Thomas Day : les Cinq derniers contrats de Dæmone Eraser
court roman de Science-Fiction, 2001
- par ailleurs :
Les récits de Thomas Day ont l'habitude de déranger par leur âpreté, leur hyper-violence et leur ambiance de fin du monde. À première vue, les Cinq derniers contrats de Dæmone Eraser s'inscrit pleinement dans ce genre d'univers. On y retrouve un héros, Dæmone Eraser, qui fait profession de tuer dans les arènes d'un jeu qui attire des milliards de spectateurs. On y découvre une puissance supérieure, Lhargo l'Alèphe, qui offre à Dæmone le moyen de réaliser son rêve en échange de cinq morts supplémentaires. Bref, il semble que tous les éléments soient réunis pour lire un récit classique de Thomas Day. On a même droit à quelques clins d'œil au multivers qu'il est en train de créer, à commencer par une référence à Johnny Israel, le personnage principal de sa nouvelle "Je suis l'Ennemi".(1)

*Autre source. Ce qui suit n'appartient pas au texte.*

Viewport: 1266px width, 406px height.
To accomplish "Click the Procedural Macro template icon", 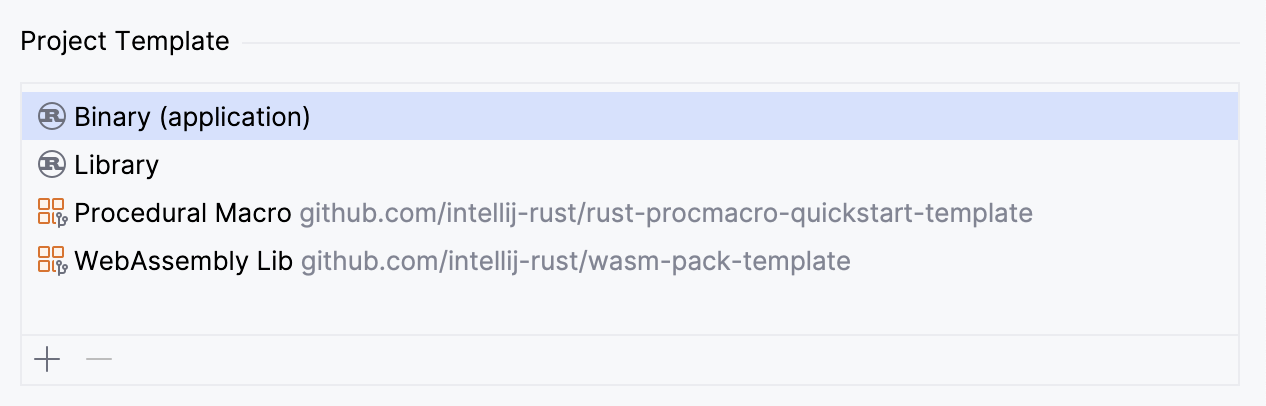I will coord(51,213).
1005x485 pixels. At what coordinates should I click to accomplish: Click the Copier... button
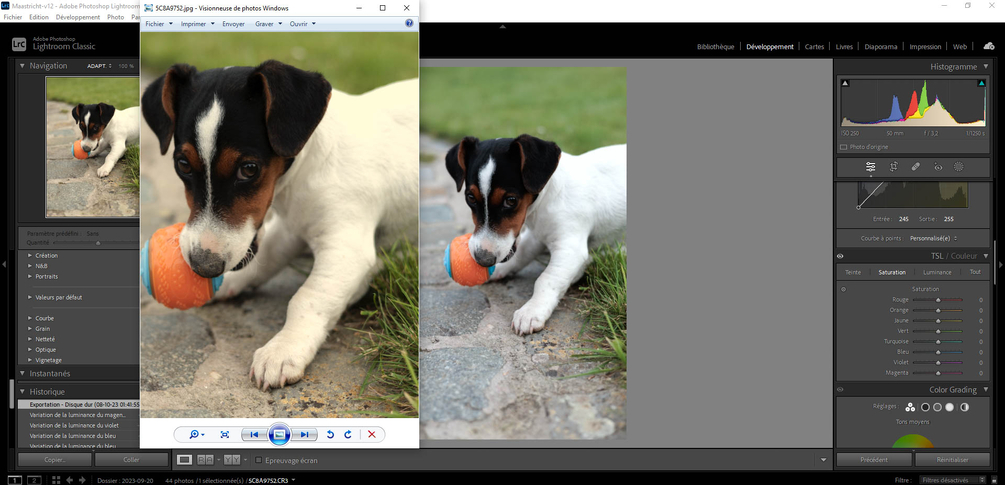click(x=54, y=460)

Pourtant, ce court roman n'a pas le même goût que les autres textes de Thomas Day. Alors que la plupart de ses héros n'ont plus aucun espoir, Dæmone Eraser ne vit que dans l'espérance de retrouver celle qu'il a aimée et qu'il aime toujours, Susan. Il est prêt à tout pour la retrouver, et tuer cinq personnes ne lui semble qu'une formalité, surtout lorsqu'il apprend qu'ils ont tous quelque chose à se reprocher. On ne peut pas dire que Thomas Day déçoive lorsqu'il fait preuve d'un certain optimisme, mais il est beaucoup moins convaincant.

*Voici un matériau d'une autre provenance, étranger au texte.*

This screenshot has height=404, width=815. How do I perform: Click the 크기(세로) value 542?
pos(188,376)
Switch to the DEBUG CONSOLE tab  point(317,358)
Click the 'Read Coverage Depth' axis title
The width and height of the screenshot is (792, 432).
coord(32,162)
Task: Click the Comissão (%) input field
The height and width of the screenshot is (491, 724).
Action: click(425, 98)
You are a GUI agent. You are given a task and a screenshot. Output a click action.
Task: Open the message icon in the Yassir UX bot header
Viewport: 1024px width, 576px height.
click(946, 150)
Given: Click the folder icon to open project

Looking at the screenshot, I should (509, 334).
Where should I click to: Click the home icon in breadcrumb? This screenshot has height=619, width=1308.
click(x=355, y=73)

Les Cinq derniers contrats de Dæmone Eraser ne manque pas de bonnes idées, mais elles ne sont pas pleinement exploitées. Ainsi apprend-on très tôt que Dæmone Eraser n'est que la copie informatique de David Rosenberg dans un corps de synthèse, ce qui conduit le héros à s'interroger, brièvement, sur son identité. De même, l'intéressante rivalité entre Kimoko, pleine de vie même si elle est une Überkriegerisch de récup, et Susan, plongée dans le coma mais tellement humaine, n'effleure qu'à peine l'esprit d'un Dæmone bien trop préoccupé par ses cinq derniers contrats. En matière de décors, New Edo, Meadow, Vérine, Valis sont des lieux que l'on découvre comme un simple visiteur de passage et qui mériteraient certainement une exploration plus en profondeur. Quant au concept des seuils de la S.I.T.I., il aurait certainement mérité plus d'explications, tout comme la situation géopolitique de New Edo aurait gagné à être mieux explicitée.

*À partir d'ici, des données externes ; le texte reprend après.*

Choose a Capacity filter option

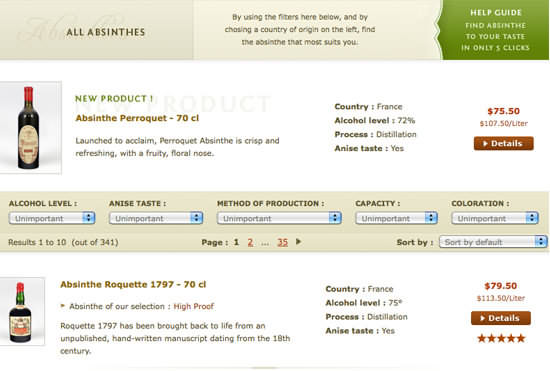coord(396,218)

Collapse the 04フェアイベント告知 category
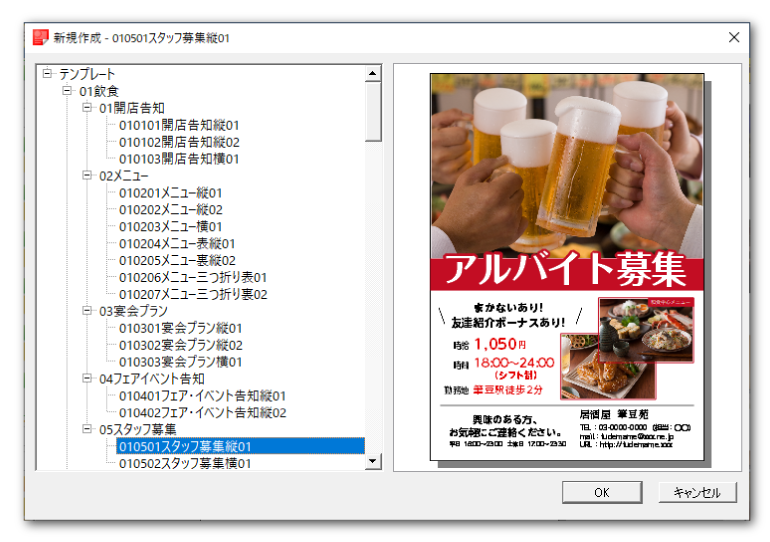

Malgré son dynamisme évident et sa construction logique, le récit de Thomas Day a beaucoup de mal à convaincre et l'on se surprend à chercher les sources d'inspiration du romancier. En lisant ce space opera, on peut ainsi songer à quelques comic books bien connus. Gilrein, l'homme-chat et garde du corps de Dæmone, fait irrésistiblement penser à Oedi the Catman de la série Dreadstar créée par Jim Starlin. Alors que l'Alèphe et sa liste de contrats n'est pas sans rappeler le Merk et sa succession de mass murderers à abattre dans les épisodes de Nexus de Mike Baron et Steve Rude. À jouer à ce jeu, on a beaucoup de mal à s'impliquer totalement dans le récit.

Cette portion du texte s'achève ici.